In How to Make Goals Happen Pt. 1 – Goalbox, we discussed a very simple visual trick for keeping the execution of your goals foremost in your mind. Now, in part two, let’s talk about the value of a few well-used questions to act as compasses to guide you towards your success.
As with part 1, this isn’t especially hard, and yet, if we don’t work at it, we won’t execute on our goals in 2010 without this. You can use this method for business as well as your personal goals.
- Come up with three to five very brief statements that summarize your goals. Try to make them SMART goals. For instance, your goal might be “Get 3000 blog subscribers by June 2010.” That’s specific, measurable, attainable (one hopes), realistic, and timebound.
- Write very simple questions that reference these goals. “Will doing this get me 3000 subscribers by June 2010?”
- Ask yourself these questions before committing to any request. Be relentless. If you’re asked to help organize a new meetup in your community for other bloggers, will this get you those 3000 new subscribers?
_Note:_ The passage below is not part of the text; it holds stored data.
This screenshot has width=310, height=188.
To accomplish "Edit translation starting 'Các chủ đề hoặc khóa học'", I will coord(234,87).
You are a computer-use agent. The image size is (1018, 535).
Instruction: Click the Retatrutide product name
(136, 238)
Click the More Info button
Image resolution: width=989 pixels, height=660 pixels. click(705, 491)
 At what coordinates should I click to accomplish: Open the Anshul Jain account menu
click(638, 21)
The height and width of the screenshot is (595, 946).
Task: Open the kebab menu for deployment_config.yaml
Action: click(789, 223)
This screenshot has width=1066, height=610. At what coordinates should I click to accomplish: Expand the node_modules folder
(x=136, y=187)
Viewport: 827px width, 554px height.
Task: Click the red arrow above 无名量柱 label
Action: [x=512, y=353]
Maybe, but that’s up to you to decide.
- Take action accordingly.
Learning how to say no will keep you much more focused and will keep you tied into those goals that matter most to your development in 2010. As I said before, you can do this for business goals: “make $140,000 in revenue per month by March, by closing 5 sales a month” is your SMART goal and “Is this helping me get more sales prospects?” might be the question. The more times that answer is no, the more times you’ll realize that you’re not working on what matters to your goals.
Speaking of Questions
It’s simple, but does it make sense? Have you tried something like this? What do you think it’ll do for your goal-setting in 2010?